PLAN (PLA2G6-associated neurodegeneration) is a NBIA (neurodegeneration with brain iron accumulation) disorder. Based on an individual’s age of onset and symptoms, they may be classified as having one of three types of PLAN: INAD, aNAD or PLA2G6-related dystonia-parkinsonism. However, as we learn more about PLAN, we have found that some people fall between these 3 categories. In other words, there is a broad spectrum of symptoms.

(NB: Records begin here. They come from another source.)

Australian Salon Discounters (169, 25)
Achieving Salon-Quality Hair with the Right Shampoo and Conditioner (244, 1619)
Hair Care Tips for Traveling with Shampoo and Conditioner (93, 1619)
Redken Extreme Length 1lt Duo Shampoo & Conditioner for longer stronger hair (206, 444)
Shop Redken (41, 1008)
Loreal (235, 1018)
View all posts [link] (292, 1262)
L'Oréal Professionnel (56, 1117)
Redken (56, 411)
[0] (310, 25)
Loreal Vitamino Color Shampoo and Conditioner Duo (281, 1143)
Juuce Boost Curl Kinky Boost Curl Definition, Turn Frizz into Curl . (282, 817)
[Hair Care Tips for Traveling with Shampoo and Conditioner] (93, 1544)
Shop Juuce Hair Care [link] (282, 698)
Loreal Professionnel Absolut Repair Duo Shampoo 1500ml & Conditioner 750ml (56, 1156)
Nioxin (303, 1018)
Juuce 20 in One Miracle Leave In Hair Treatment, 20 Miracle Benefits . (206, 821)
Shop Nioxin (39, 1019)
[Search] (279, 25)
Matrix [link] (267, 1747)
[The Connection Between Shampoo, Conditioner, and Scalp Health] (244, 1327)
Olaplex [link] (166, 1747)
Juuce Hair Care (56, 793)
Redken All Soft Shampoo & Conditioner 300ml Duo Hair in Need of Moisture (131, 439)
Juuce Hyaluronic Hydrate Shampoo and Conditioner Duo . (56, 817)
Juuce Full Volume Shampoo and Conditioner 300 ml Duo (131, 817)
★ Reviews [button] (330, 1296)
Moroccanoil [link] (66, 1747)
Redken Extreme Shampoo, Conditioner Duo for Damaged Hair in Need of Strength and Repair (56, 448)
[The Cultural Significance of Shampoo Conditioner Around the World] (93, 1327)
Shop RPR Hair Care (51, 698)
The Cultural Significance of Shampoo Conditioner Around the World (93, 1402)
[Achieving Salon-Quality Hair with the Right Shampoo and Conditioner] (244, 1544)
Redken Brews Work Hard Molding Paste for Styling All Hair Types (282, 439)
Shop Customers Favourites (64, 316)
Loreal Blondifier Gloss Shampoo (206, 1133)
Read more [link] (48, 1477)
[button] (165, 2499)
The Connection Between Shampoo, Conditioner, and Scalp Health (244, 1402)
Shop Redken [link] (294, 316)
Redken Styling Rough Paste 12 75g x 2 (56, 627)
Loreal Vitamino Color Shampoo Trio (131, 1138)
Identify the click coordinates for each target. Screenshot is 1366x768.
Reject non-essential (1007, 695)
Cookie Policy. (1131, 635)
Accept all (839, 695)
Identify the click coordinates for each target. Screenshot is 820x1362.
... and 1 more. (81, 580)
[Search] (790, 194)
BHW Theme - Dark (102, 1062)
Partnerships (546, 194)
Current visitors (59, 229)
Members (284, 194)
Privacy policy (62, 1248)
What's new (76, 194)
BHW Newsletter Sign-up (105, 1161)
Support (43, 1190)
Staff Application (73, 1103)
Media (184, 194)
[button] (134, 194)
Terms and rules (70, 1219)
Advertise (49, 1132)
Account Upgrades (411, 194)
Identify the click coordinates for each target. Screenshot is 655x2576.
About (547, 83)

The symptoms of INAD (infantile neuroaxonal dystrophy) usually start to appear between the ages of 6 months and 1 year. A common pattern in young children is loss of skills and progression of the disorder over time.

Common symptoms include:

Psychomotor (mental and physical ability) regression or delay
  • Loss of previously acquired milestones
  • Delayed walking or gait disturbance (difficulty with walking)
  • Typically the first symptom that is noticed
Ataxia (loss of muscle control)
  • Typically one of the first symptoms that is noticed
Truncal hypotonia (low muscle tone in the trunk more than the limbs)
  • Occurs early in the disease
  • Followed by later development of spastic tetraparesis (muscle tightness and weakness in both arms and legs)
  • Hypperflexia (overactive reflexes) seen at the beginning of the disease
  • Areflexia (absent reflexes) seen later in the disease
Eye features
  • Strabismus (crossed eyes) & nystagmus (rapid uncontrolled eye movements)
  • Seen during early childhood
  • Optic atrophy (deterioration of the nerve that connects the eye to the brain)
  • Seen later in the disease
Bulbar dysfunction (impairment of the function of cranial nerves IX, X, XI and XII)
  • Results in speech problems
  • Dysarthria (poor articulation or slurring)
  • Dysphonia (defective use of the voice)
  • Dysphasia (difficulty in using or understanding words)
  • Causes nutritional problems
  • Dysphagia (difficulty swallowing)
  • Difficulty with chewing
  • Choking on liquids
  • Nasal regurgitation
  • Occur in some individuals
  • Develop later in the disease
Progressive cognitive (mental) decline
  • Seen during the later stages of disease


The human body is made up of millions of cells. Inside every cell there is a structure called DNA, which is like an instruction book. DNA contains detailed steps about how all the parts of the body are put together and how they work. However, DNA contains too much information to fit into a single “book,” so it is packaged into multiple volumes called chromosomes. Humans typically have 46 total chromosomes that are organized in 23 pairs. There are two copies of each chromosome because we receive one set of 23 chromosomes from our biological mother and the other set of 23 from our biological father. Chromosomes 1-22 are called autosomes and the last pair is called the sex chromosomes because they determine a person’s gender. Females have two X chromosomes and males have one X and one Y.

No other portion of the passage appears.